If Ubuntu is using resolved as it does by default in recent versions, then its /etc/resolv.conf contains a localhost address (127.0.0.53). Kubernetes pushes this configuration to all "default" dns policy pods, so when they forward lookups upstream, it comes back at them ... looping until oom.

The fixes are to update kubelet to use the correct resolv.conf(the one that resolved uses). Or you can directly configure the upstream proxy in your CoreDNS configmap (but that doesnt fix the issue for other pods that might have the "default" dns policy). Or you can disable resolved on the nodes.

chrisohaver on 7 Aug 2018

FYI, the kubelet flag is --resolv-conf=<path>

chrisohaver on 7 Aug 2018

There is a known issue on Ubuntu, where kubeadm sets up CoreDNS (and also kube-dns) incorrectly.

- - -

* PROBLEMS TO SOLVE
**a)** Answer these questions about the thread on Kubernetes DNS lookups looping on Ubuntu:
(i) Which localhost address does /etc/resolv.conf contain when Ubuntu uses resolved?
(ii) Which kubelet flag sets the path to the resolv.conf file?
(iii) Which tool does the last comment say sets up CoreDNS incorrectly on Ubuntu?
**b)** Repeat the passage of the Ubuntu DNS loop thread between "If Ubuntu is" and "looping until oom.", inclusive.
**c)** Go on with the thread about the Kubernetes DNS loop on Ubuntu, starting after its last sentence.
The material that follows this discussion has no connection to it.

* DATA LINES
- - -

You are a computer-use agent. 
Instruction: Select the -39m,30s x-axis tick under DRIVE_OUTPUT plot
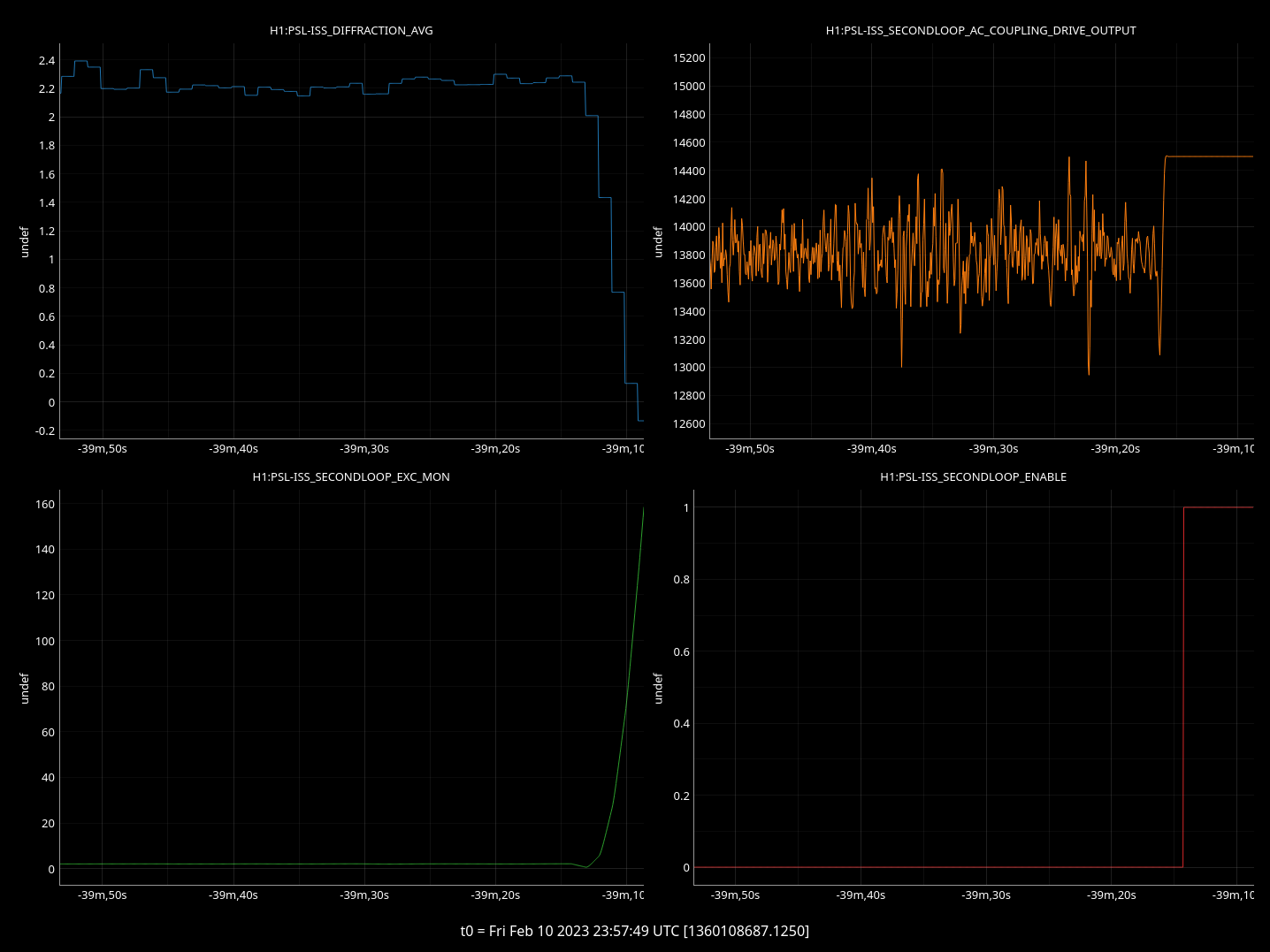(x=993, y=449)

- - -

* RESULTS OF THE EXERCISE
**a)**
(i) 127.0.0.53
(ii) --resolv-conf=<path>
(iii) kubeadm

**b)**
If Ubuntu is using resolved as it does by default in recent versions, then its /etc/resolv.conf contains a localhost address (127.0.0.53). Kubernetes pushes this configuration to all "default" dns policy pods, so when they forward lookups upstream, it comes back at them ... looping until oom.

**c)**
To be more correct, its kubelet that is set up incorrectly, not coredns/kubedns directly.

Next version of CoreDNS will be able to detect this misconfiguration and put warnings/errors in the logs. But thats not a fix. It just makes the failure less mysterious.

Not sure if its up to kubeadm to detect use of resolved and adjust the kubelet config accordingly during kubeadm init automatically. Perhaps it should do a preflight check it can look for local addresses in the /etc/resolv.conf, or for presence of resolved running, and then warn the user.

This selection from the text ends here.